The Docker image requires two environment variables to be set (see Run Docker container on YAML conversion specification environment variable for more details in a related process).

  • RCLONE_CONFIG: The full file content of the rclone.conf file on your system. You can find this by calling rclone config file. On UNIX, for example, you can set this variable using RCLONE_CONFIG=$(<rclone.conf) from the folder containing the file

  • RCLONE_COMMAND: The Rclone command to run. For example, remote_name:source_folder destination_folder --verbose --progress --config ./rclone.conf, where remote_name is the name used during initial setup through rclone config, source_folder is the name of the folder you wish to transfer data from on that remote, and destination_folder is the local folder to transfer the data to.

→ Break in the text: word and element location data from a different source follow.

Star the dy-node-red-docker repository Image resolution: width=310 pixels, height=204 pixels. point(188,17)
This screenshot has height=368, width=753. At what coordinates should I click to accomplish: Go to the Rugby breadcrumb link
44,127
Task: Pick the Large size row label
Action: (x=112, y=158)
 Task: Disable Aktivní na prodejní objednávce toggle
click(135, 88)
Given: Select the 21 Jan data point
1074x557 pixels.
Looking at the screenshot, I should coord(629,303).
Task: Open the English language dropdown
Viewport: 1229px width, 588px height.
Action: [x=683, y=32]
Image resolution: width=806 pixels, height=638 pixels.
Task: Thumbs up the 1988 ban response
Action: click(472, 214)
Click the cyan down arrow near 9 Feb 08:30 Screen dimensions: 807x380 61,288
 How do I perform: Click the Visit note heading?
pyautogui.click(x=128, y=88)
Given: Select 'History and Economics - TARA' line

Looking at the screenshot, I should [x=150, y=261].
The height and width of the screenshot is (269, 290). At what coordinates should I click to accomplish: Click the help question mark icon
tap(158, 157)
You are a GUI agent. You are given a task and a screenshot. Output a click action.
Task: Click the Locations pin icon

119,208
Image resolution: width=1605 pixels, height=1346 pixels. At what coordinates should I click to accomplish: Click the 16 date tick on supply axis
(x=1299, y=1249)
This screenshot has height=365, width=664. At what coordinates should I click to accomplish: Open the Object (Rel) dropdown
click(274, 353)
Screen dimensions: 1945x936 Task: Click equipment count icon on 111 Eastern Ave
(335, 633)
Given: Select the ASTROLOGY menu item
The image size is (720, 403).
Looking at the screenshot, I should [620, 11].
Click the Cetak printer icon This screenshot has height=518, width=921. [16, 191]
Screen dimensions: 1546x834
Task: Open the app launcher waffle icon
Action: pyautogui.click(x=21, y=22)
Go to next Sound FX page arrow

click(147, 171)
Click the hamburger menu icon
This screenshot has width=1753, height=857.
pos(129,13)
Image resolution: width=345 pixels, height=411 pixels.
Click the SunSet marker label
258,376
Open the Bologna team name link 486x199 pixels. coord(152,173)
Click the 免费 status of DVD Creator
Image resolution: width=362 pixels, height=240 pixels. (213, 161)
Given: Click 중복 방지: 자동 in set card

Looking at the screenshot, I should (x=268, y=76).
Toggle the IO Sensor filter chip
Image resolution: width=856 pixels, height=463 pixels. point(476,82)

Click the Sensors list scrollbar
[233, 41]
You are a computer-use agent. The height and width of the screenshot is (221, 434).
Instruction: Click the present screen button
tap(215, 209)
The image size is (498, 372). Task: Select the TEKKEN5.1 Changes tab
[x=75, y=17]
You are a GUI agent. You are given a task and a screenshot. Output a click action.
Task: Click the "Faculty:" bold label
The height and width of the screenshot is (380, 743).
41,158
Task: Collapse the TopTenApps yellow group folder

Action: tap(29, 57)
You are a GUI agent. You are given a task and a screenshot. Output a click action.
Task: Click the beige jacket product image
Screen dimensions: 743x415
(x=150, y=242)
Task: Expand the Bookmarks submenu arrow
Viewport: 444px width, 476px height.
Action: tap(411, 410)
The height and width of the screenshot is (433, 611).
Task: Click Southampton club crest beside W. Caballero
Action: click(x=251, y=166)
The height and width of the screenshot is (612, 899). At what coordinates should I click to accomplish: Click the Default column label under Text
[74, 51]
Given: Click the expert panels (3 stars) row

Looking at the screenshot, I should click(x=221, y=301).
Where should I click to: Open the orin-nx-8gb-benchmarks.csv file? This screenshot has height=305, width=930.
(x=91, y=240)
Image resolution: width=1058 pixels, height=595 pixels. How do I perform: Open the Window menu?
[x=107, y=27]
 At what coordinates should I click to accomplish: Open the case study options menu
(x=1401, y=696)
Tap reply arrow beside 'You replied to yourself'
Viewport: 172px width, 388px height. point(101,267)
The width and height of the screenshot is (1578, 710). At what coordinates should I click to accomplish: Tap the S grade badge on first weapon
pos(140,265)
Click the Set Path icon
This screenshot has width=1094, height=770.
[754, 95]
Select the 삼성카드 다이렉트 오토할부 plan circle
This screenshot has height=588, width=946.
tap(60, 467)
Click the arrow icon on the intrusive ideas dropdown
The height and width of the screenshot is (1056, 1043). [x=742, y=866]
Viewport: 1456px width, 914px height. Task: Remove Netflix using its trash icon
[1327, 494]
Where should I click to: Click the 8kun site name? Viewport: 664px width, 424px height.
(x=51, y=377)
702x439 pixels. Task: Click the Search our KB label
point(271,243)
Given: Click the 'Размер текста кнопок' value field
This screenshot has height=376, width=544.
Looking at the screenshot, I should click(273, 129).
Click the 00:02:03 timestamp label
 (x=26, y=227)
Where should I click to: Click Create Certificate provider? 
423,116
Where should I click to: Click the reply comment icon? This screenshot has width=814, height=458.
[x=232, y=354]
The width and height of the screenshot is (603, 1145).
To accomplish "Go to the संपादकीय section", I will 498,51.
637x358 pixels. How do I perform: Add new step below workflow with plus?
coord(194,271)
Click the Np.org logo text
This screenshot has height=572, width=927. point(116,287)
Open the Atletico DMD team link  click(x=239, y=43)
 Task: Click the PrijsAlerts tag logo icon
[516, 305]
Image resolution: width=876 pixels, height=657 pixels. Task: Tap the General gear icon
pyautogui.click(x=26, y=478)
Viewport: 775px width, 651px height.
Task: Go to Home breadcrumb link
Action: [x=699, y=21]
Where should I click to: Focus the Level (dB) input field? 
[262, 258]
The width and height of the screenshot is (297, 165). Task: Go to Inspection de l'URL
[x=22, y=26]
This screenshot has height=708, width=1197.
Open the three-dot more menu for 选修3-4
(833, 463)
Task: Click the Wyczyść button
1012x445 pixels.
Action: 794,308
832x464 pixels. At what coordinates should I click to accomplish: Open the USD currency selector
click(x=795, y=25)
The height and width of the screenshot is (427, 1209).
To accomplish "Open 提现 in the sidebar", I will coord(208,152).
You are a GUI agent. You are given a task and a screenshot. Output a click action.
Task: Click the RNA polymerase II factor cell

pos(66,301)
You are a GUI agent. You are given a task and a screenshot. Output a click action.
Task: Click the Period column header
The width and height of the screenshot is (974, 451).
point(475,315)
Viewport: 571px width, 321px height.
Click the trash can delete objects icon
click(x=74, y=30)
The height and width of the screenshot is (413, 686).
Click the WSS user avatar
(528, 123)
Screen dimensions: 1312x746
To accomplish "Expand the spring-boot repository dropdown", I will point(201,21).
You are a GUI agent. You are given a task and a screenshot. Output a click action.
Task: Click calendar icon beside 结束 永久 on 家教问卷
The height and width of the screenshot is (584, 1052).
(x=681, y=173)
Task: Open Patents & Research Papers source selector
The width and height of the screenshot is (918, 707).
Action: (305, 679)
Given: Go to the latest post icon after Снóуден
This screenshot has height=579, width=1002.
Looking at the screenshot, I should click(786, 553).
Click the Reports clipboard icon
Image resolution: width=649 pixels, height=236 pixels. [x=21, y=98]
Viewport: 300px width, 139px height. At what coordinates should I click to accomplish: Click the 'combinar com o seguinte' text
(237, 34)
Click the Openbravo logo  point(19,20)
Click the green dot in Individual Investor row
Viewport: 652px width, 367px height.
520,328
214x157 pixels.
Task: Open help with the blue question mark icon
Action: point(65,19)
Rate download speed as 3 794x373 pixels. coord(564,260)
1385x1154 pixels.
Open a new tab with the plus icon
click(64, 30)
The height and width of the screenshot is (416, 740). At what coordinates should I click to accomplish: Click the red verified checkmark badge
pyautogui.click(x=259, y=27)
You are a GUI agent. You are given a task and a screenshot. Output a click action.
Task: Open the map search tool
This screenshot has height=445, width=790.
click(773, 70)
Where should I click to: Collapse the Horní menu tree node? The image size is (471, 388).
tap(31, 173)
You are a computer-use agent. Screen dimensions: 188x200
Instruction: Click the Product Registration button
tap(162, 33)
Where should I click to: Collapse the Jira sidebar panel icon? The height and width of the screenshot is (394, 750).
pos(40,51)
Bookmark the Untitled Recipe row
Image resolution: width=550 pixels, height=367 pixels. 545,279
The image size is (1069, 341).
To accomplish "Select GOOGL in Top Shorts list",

Then, you can use the following command to run the Rclone Docker image:

docker run -t \
    --volume destination_folder:destination_folder \
    -e RCLONE_CONFIG="$RCLONE_CONFIG" \
    -e RCLONE_COMMAND="$RCLONE_COMMAND" \
    ghcr.io/catalystneuro/rclone_with_config:latest

This image is particularly designed for convenience with AWS Batch (EC2) tools that rely heavily on atomic Docker operations. Alternative AWS approaches would have relied on transferring the Rclone configuration file to the EC2 instances using separate transfer protocols or dependent steps, both of which add complexity to the workflow.